• TASK DETAILS: Copy each entry below exactly as it reads.

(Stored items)
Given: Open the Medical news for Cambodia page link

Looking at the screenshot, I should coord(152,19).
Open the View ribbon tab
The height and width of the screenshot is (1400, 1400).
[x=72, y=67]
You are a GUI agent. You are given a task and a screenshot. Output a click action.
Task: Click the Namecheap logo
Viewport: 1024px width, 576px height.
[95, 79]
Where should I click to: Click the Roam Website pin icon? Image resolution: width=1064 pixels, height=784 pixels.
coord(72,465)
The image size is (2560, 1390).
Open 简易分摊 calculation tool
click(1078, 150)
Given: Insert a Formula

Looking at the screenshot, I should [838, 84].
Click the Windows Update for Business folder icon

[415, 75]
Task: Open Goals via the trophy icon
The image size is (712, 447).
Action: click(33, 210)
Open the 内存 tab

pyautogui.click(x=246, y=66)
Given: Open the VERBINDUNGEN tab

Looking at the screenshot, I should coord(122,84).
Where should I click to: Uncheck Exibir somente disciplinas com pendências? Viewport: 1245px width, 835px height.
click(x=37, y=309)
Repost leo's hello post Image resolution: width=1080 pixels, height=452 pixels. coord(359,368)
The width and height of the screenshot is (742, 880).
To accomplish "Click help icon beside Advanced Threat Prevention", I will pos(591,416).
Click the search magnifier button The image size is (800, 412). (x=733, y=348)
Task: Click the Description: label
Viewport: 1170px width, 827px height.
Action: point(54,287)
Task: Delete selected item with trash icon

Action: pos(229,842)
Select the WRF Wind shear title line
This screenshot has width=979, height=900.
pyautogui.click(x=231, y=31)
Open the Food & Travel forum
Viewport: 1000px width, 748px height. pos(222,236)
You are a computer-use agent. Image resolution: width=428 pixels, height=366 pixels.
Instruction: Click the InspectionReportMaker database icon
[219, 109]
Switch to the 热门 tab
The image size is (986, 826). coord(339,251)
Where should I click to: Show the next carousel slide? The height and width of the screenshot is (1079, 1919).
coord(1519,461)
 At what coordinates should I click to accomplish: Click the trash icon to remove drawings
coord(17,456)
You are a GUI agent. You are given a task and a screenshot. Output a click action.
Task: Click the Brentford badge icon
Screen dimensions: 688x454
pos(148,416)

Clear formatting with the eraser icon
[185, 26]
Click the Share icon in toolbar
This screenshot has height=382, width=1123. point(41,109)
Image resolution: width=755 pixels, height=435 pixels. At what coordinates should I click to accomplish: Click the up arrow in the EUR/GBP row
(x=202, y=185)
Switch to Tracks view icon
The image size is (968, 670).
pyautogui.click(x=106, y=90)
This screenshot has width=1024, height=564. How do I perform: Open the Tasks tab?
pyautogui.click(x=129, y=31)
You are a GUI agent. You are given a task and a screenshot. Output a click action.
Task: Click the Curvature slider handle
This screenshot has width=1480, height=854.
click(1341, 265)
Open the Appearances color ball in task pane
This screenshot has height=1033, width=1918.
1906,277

• OUTPUT FOR THIS EXERCISE:
Given: Open the Medical news for Cambodia page link

Looking at the screenshot, I should coord(152,19).
Open the View ribbon tab
The height and width of the screenshot is (1400, 1400).
[x=72, y=67]
You are a GUI agent. You are given a task and a screenshot. Output a click action.
Task: Click the Namecheap logo
Viewport: 1024px width, 576px height.
[95, 79]
Where should I click to: Click the Roam Website pin icon? Image resolution: width=1064 pixels, height=784 pixels.
coord(72,465)
The image size is (2560, 1390).
Open 简易分摊 calculation tool
click(1078, 150)
Given: Insert a Formula

Looking at the screenshot, I should [838, 84].
Click the Windows Update for Business folder icon

[415, 75]
Task: Open Goals via the trophy icon
The image size is (712, 447).
Action: click(33, 210)
Open the 内存 tab

pyautogui.click(x=246, y=66)
Given: Open the VERBINDUNGEN tab

Looking at the screenshot, I should coord(122,84).
Where should I click to: Uncheck Exibir somente disciplinas com pendências? Viewport: 1245px width, 835px height.
click(x=37, y=309)
Repost leo's hello post Image resolution: width=1080 pixels, height=452 pixels. coord(359,368)
The width and height of the screenshot is (742, 880).
To accomplish "Click help icon beside Advanced Threat Prevention", I will pos(591,416).
Click the search magnifier button The image size is (800, 412). (x=733, y=348)
Task: Click the Description: label
Viewport: 1170px width, 827px height.
Action: point(54,287)
Task: Delete selected item with trash icon

Action: pos(229,842)
Select the WRF Wind shear title line
This screenshot has width=979, height=900.
pyautogui.click(x=231, y=31)
Open the Food & Travel forum
Viewport: 1000px width, 748px height. pos(222,236)
You are a computer-use agent. Image resolution: width=428 pixels, height=366 pixels.
Instruction: Click the InspectionReportMaker database icon
[219, 109]
Switch to the 热门 tab
The image size is (986, 826). coord(339,251)
Where should I click to: Show the next carousel slide? The height and width of the screenshot is (1079, 1919).
coord(1519,461)
 At what coordinates should I click to accomplish: Click the trash icon to remove drawings
coord(17,456)
You are a GUI agent. You are given a task and a screenshot. Output a click action.
Task: Click the Brentford badge icon
Screen dimensions: 688x454
pos(148,416)

Clear formatting with the eraser icon
[185, 26]
Click the Share icon in toolbar
This screenshot has height=382, width=1123. point(41,109)
Image resolution: width=755 pixels, height=435 pixels. At what coordinates should I click to accomplish: Click the up arrow in the EUR/GBP row
(x=202, y=185)
Switch to Tracks view icon
The image size is (968, 670).
pyautogui.click(x=106, y=90)
This screenshot has width=1024, height=564. How do I perform: Open the Tasks tab?
pyautogui.click(x=129, y=31)
You are a GUI agent. You are given a task and a screenshot. Output a click action.
Task: Click the Curvature slider handle
This screenshot has width=1480, height=854.
click(1341, 265)
Open the Appearances color ball in task pane
This screenshot has height=1033, width=1918.
1906,277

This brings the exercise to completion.